Las consecuencia de las medidas legislativas que se pretenden adoptar, van a ser con toda seguridad, muy negativas. Porque no se trata de reconocer un pretendido derecho a algunas personas que en nada perjudicaría a los demás. Si el Estado procede a dar curso legal a un supuesto matrimonio entre personas de un mismo sexo -recordaba el Comité Ejecutivo de la CEE- ocurrirá lo mismo como cuando se fabrica moneda falsa: se devalúa la moneda verdadera y se pone en peligro todo el sistema económico.
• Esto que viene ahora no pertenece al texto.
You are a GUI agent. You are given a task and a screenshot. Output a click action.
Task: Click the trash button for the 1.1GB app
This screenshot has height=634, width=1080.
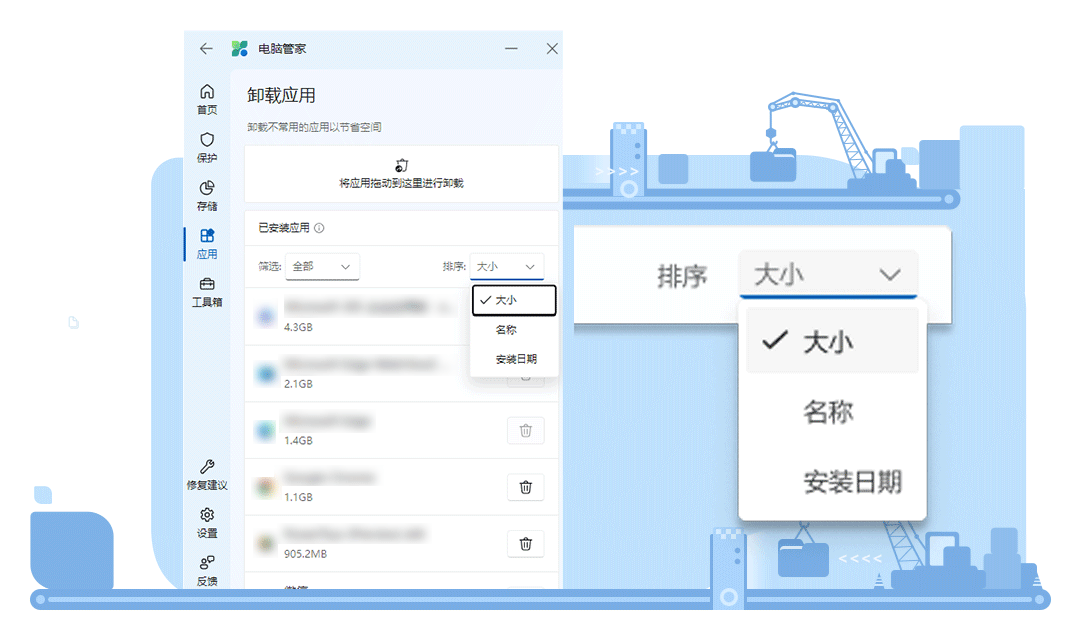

De igual manera equiparar las uniones homosexuales a los verdaderos matrimonios, es introducir un peligroso factor de disolución de la institución matrimonial y, con ella, del justo orden social.
“‘¿Será posible seguir sosteniendo la verdad del matrimonio, y educando a los hijos de acuerdo con ella, sin que padres y educadores vean conculcado su derecho a hacerlo así por un nuevo sistema legal contrario a la razón? ¿No se acabará tratando de imponer a todos por la pura fuerza de la ley una visión de las cosas contraria a la verdad del matrimonio?’ (Comité Ejecutivo de la CEE, A favor del verdadero matrimonio, nº 4 b y c).
La adopción ha de mirar siempre al bien de lo niños, no a supuestos derechos de quienes los desean adoptar. Dos personas del mismo sexo, que pretenden suplantar a un matrimonio, no constituyen un referente adecuado para la adopción. ‘La figura del padre y de la madre es fundamental para la neta identificación sexual de la persona. Ningún estudio ha puesto fehacientemente en cuestión estas evidencias’ (A favor del verdadero matrimonio, nº 4 a).”
Es evidente que para una conciencia ciudadana, rectamente formada, y no digamos para los católicos, se impone, sobre todo en una situación como la actual de dramático descenso de la natalidad y del masivo envejecimiento de la sociedad, el grave deber de intervenir activamente en el debate abierto en la sociedad española promoviendo un estado de opinión pública que favorezca las modificaciones pertinentes en el anteproyecto de ley presentado. No puede faltar, por supuesto, la oración de toda la Iglesia, especialmente de las comunidades de vida contemplativa, capaz de mover corazones y transformar el interior de las personas y de la conciencia social.
Estas súplicas por el futuro del matrimonio y de nuestras familias las confiamos al cuidado maternal de la Virgen, Nuestra Señora de La Almudena.